JAMSHEDPUR, INDIA — The southern portion of Bihar, India's poorest state, is filled with darkness - dirty smoke stacks, abandoned coal mines, towns blackened by pollution, and forests poisoned by acid rain.
But one place stands out. It is India's first planned industrial city, Jamshedpur. It is now the largest company town in the world. With its tree-lined streets, imposing office and residential blocks, and parks, the city is a memorial to the vision of Jamsetji Nusserwanji Tata, the man who 110 years ago founded India's No. 1 industrial conglomerate - the Tata Group.
The strength of India's economy today owes much to the legacy of the Tatas and other family business empires, such as the Birlas, Modis, and Goenkas, which rose to prominence before the end of the British Raj (rule) in 1947.
As India prepares to celebrate its golden jubilee of independence this August, many here note the success of these companies, which have managed to keep their preeminence despite decades of strong government control of the economy.
And since the early 1990s, when India began to shed socialism for more open markets, these family-owned enterprises have adapted well by changing rapidly to the entry of foreign competition.
"The Indian economy will be increasingly dominated by [foreign] multinationals in the coming decades, so only those companies that have maintained an edge ... will survive," says Ajit Dayal, director of Bombay-based Quantum Financial Services. "The Tata Group ... has successfully repositioned themselves in the market place ... to meet the multinational challenge," he says.
The Tata family arose from the Parsee immigrants who came to India from Persia (now Iran) in the 7th century. Like many Parsees who became wealthy merchants, the Tatas built a trading empire that spanned half the globe.
In 1887, Jamsetji founded the House of Tata, one of the pioneers of Indian industry that established the country's first private cotton mills, electricity plants, steel mills, automotive plants, and commercial airline.
"The Tatas single-handedly were responsible for the founding of heavy- and core-sector industries; they helped usher in the industrial revolution in India," says Gita Piramal, author of "Business Maharajas," a book on India's richest tycoons.
Today the Tata Group comprises 84 companies, employing more than 270,000 people, with combined sales exceeding $6 billion. The group contributes nearly 3 percent of India's gross national product.
The corporate giant controls India's largest private-sector steel company, Tata Iron and Steel (TISCO), and its largest automotive manufacturer, TELCO, which has a plant in Jamshedpur.
As India approaches the next millennium, the Tatas have ambitious modernization and expansion plans to meet the demand for raw materials, manufactured goods, and services. But the halcyon days of the 1990s are a relatively new phenomenon. In the early years after independence, India's first prime minister, Jawaharlal Nehru, took the country's economy down a socialist path. The heir to the Tata empire, J.R.D. Tata, bitterly opposed the plan and urged him to make massive investments in power, mining, roads, and railways.

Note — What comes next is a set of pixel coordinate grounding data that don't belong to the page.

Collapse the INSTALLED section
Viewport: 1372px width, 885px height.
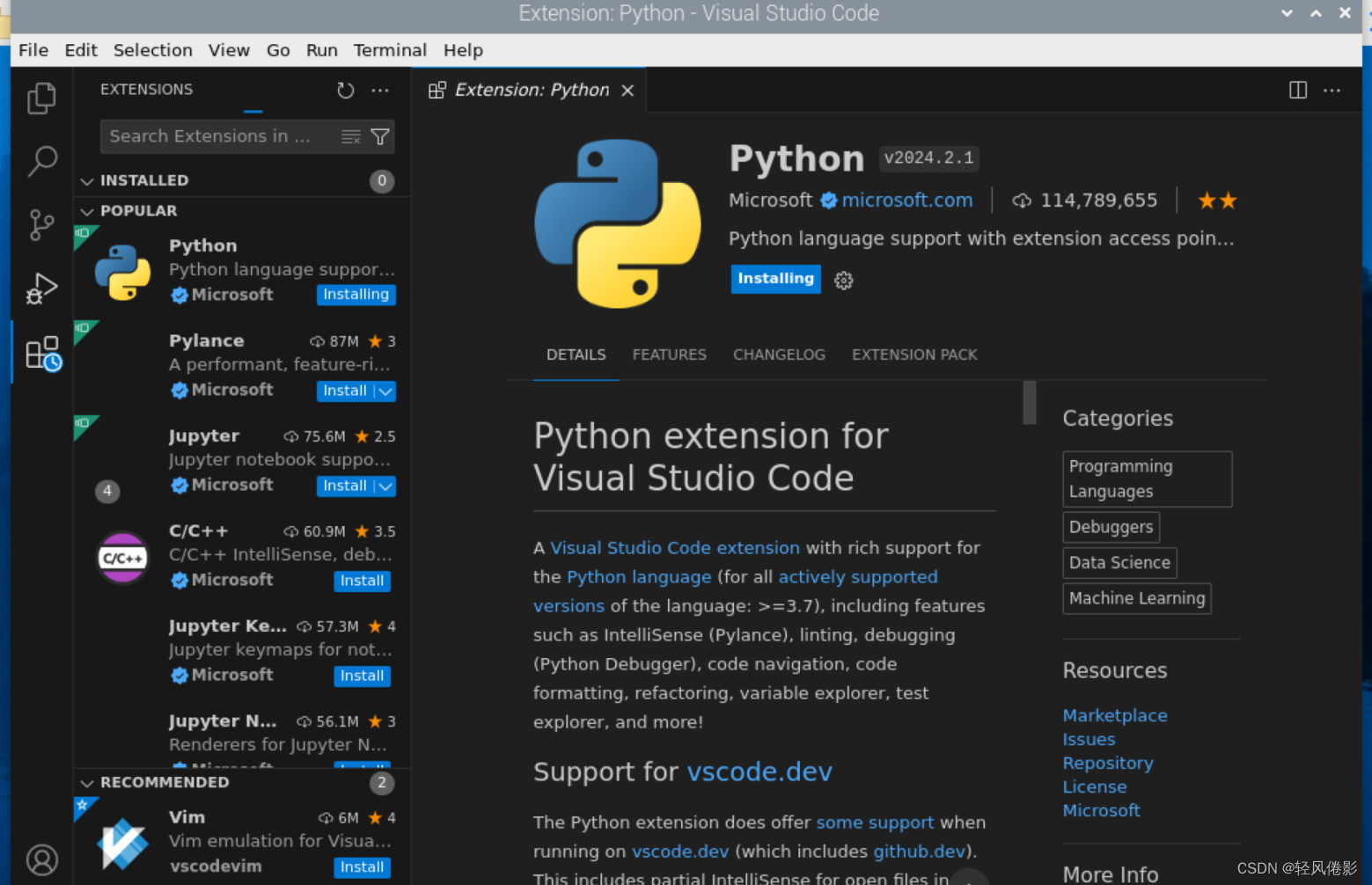click(87, 181)
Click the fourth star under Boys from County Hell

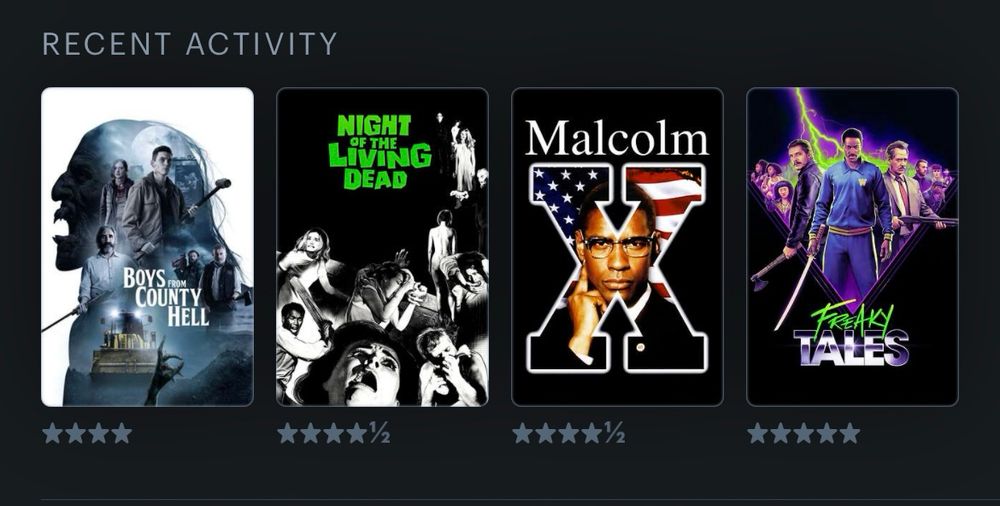pos(121,434)
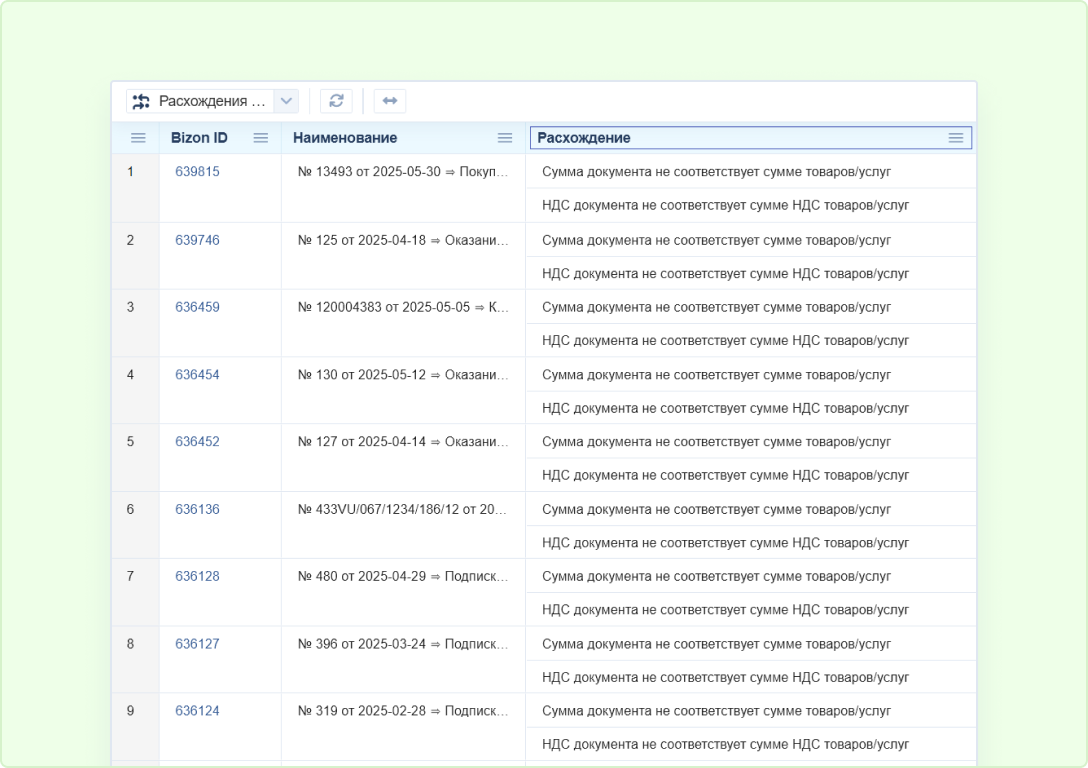Open the Bizon ID column menu icon
The image size is (1088, 768).
tap(260, 138)

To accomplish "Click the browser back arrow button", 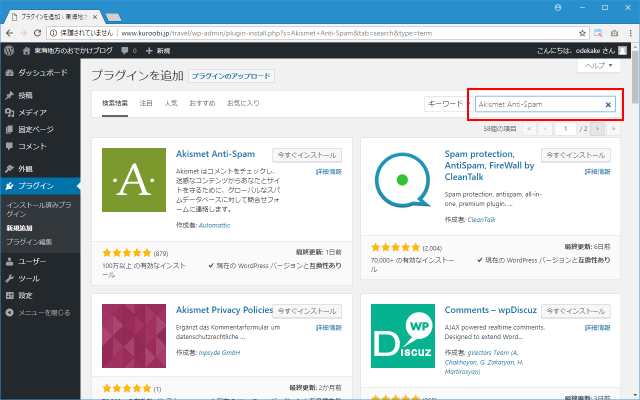I will [11, 30].
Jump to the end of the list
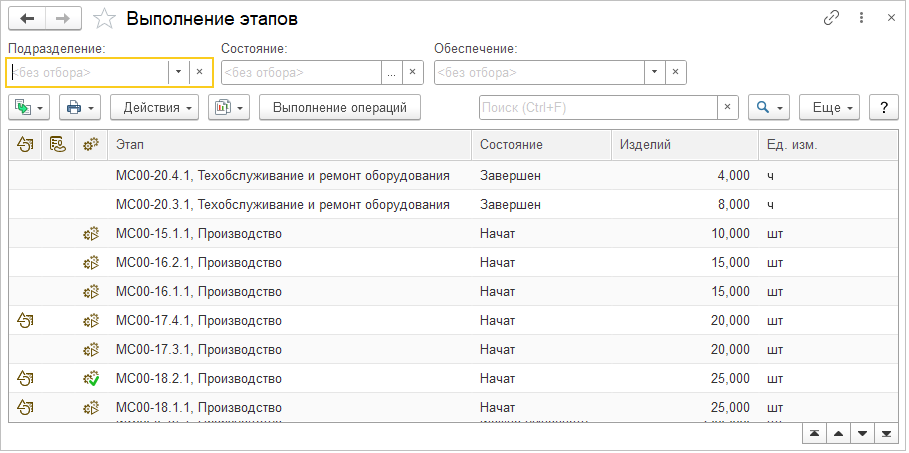Screen dimensions: 909x453 (x=884, y=433)
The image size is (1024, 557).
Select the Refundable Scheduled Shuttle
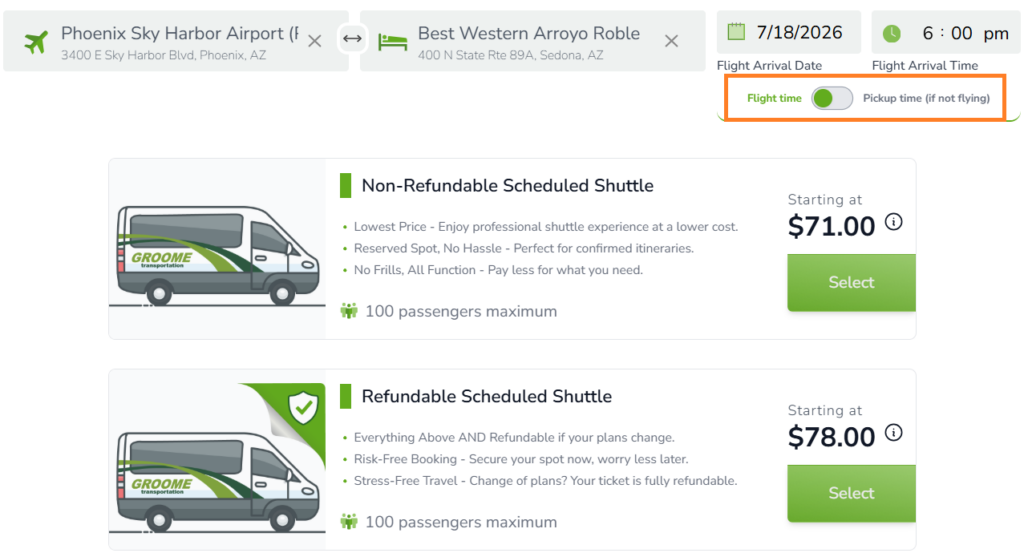point(851,493)
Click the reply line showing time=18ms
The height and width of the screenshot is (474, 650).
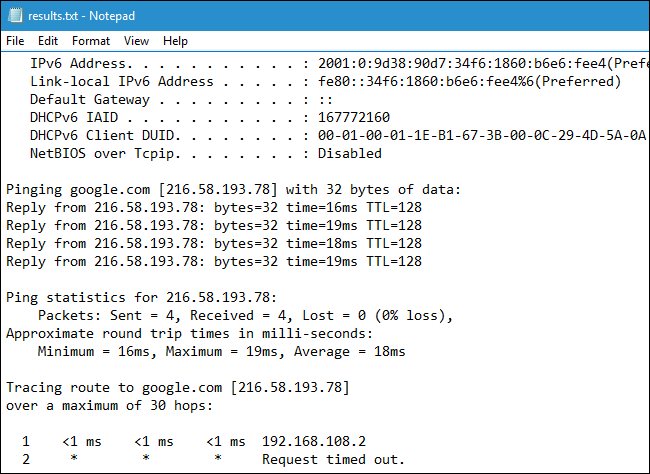coord(213,243)
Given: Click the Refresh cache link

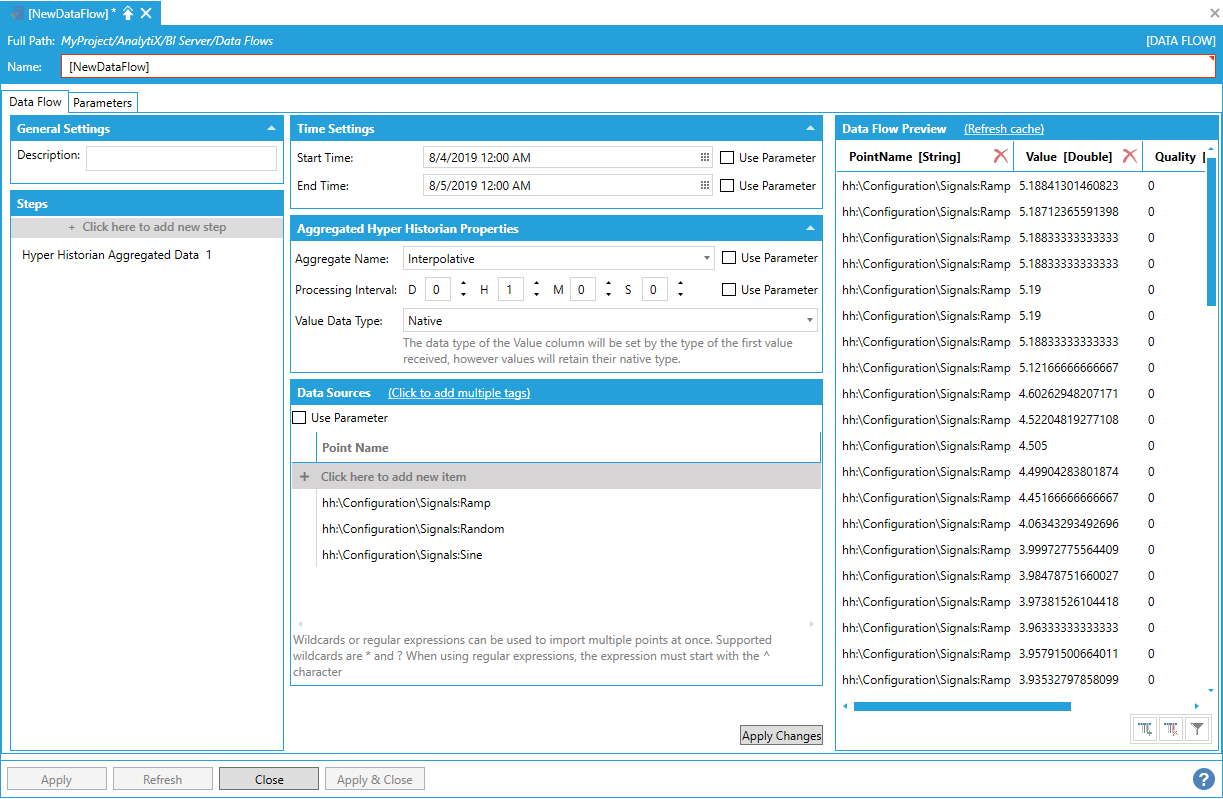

"He was up against a wall because he didn't fall into the socialist scheme of things," says N.P. Sinha, who heads the engineering division at TISCO.
In 1952, J.R.D., a keen pilot, watched helplessly as his airline was nationalized and the government started regulating almost every aspect of Indian industry. Over the next two decades, banking, insurance, and mining were nationalized too and imports of technology and consumer goods almost ground to a halt.
"India became a highly protected economy; prices were regulated, and there was no access to foreign technology, as a result of which there could be no growth in the local steel industry," says Sanjay Singh, TISCO's corporate relations head.
Between the late-1950s and mid-1980s, steel production at Jamshedpur remained stagnant at around 2 million tons a year.
But the gradual opening of the economy in the 1980s changed all that. The old blast furnaces and rolling mills at the TISCO plant here were gradually phased out and new equipment and technology brought in.
But to remain competitive TISCO will have to shed thousands of workers from its bloated labor force of 40,000 employees and find more efficient ways of managing a city the size of Jamshedpur, which has a population of 600,000.
Another legacy of Jamsetji's vision for Indian industry is the Tata commitment to labor reform and social work. The Tata Group was the first to introduce an eight-hour working day in 1912, paid leave and accident compensation in 1920, and maternity benefits in 1928. The TISCO steel plant has not seen a day of labor unrest since 1928.
The community-development program covers 300,000 people and costs the company $11 million annually. "You cannot remain an island of prosperity when all around you is poverty," says Arun Narain Singh, a TISCO vice president, explaining the company's philosophy.
But no one at Jamshedpur or at the group's headquarters in Bombay believes that being good corporate citizens is enough to enable the Tatas to remain the largest industrial conglomerate. Since taking over as chairman in 1991, Ratan Tata has strengthened his control by bringing in professional managers and branching out into new areas. "Ratan wants to radically change the Tata culture, make it more competitive and agile," Ms. Piramal, the author, says.
"The moment this country gathers momentum, nobody will be able to stop it," Tata's Mr. Sinha adds.